Editorial

February 4, 2018

Editorial

Editorial

Social media is the latest and most powerful tool to express outrage. The outrage on a particular incident or crime will determine the response that promises to be proportionate to the crime. The outrage and the response both remain incident-specific though. Two people who have made it to the headlines this time are Naqeebullah Mehsud, an innocent victim of a police encounter, and Rao Anwar, the SSP Malir who is said to be the guy behind the murder of Naqeebullah in a fake encounter.

Unlike the hundreds of encounters of nameless victims, supposedly hardened criminals and militants, Naqeebullah’s murder at the hands of the police became volatile, encouraging a response from no less than the Supreme Court of Pakistan, because the young man is said to be a social media star. The Pakhtuns in Karachi were enraged, drawing attention to the issue like never before. As of today, the concerned SSP’s sudden disappearance from the scene feeds the daily news cycle as news-people and citizens bay for his blood.

But amid this din, what lies ignored is the more serious issue of fake police encounters that are practised as an alternative and efficient policing method all across the country with total impunity. The issue is not new to this country but the way it has been consistently used to address all systemic problems is shocking to say the least. Who knows how many of those alleged ‘terrorists’ and ‘criminals’ that have been eliminated in these encounters were as innocent as Naqeebullah?
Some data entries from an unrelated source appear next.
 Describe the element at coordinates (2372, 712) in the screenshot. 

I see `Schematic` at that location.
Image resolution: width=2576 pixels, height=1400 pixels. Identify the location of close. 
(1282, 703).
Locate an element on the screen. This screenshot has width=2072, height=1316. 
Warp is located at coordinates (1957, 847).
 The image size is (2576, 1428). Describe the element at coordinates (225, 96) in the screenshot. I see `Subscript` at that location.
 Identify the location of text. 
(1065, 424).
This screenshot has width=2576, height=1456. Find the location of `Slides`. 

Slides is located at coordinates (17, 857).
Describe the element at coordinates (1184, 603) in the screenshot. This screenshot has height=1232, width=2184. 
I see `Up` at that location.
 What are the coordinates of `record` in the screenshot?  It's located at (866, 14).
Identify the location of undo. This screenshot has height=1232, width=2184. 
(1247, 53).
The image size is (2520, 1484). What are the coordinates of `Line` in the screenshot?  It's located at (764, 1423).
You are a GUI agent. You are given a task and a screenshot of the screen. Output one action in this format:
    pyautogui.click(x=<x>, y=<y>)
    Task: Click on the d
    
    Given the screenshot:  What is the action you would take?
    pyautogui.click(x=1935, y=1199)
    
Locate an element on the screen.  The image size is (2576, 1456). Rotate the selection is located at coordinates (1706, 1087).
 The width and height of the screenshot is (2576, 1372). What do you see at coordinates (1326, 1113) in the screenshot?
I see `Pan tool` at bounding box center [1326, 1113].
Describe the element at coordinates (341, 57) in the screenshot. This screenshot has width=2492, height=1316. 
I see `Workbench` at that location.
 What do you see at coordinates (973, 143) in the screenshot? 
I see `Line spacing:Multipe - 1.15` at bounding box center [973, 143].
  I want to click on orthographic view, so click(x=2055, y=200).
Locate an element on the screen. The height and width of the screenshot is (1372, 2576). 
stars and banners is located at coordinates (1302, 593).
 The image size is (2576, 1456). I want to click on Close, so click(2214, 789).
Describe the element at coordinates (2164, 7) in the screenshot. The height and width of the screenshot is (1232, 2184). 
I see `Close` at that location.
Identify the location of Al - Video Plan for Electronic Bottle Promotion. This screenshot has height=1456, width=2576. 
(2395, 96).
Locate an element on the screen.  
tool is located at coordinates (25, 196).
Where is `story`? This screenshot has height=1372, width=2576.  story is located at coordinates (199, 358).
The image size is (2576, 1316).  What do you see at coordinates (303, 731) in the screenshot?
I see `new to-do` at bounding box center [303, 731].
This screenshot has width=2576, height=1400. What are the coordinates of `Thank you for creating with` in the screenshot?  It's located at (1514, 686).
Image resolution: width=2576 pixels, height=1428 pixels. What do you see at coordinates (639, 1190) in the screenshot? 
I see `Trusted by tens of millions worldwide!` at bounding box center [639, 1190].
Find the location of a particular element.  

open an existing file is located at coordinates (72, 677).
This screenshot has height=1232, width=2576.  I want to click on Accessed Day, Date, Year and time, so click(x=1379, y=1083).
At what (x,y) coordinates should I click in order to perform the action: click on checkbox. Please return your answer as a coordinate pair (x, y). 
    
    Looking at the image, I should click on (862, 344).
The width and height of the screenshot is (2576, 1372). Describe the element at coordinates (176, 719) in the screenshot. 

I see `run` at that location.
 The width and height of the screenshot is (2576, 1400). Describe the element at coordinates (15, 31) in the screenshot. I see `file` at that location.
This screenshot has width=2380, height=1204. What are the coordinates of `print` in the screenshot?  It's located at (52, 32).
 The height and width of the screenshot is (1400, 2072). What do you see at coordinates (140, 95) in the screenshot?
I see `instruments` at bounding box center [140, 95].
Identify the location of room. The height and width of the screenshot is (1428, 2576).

But that’s only stating half the problem. Actually, that is what the problem is. This is a kind of tacit admission that those captured by the system as criminals or militants/terrorists do not deserve due process and can be removed to ensure short-term peace. Due process is long-winded, it is faulty, so why not arm-twist the system and produce results? We keep seeing the mind-boggling statistics of police encounters in the space of a year but no one objects or questions. In fact, when somebody like Malik Ishaq is killed in a brazenly fake encounter, many of the sensible minds express their satisfaction.

Read also: Reality of fake encounters

Unfortunately, everything that concerns the reform of the police force has become so clichéd that it sounds ineffectual the moment it is uttered. Accountability (self or otherwise), safety commissions, informed citizenry as a check on the force, etc., have consistently failed to excite anyone in the government machinery, except some analysts. Judiciary, which is touted as the ultimate saviour and is indeed a self-proclaimed one, moves in when the media creates hype around one incident, leaving the system fractured as before.

Thus, we are left at the mercy of Chaudhry Aslams and Rao Anwars of this world who are nurtured by the malfunctioning criminal justice system to subvert it till they can. As the courts keep giving deadlines to capture the ‘criminal,’ the demands of speedy justice would keep throwing speedy solutions like police encounters. This is the reality of these fake encounters.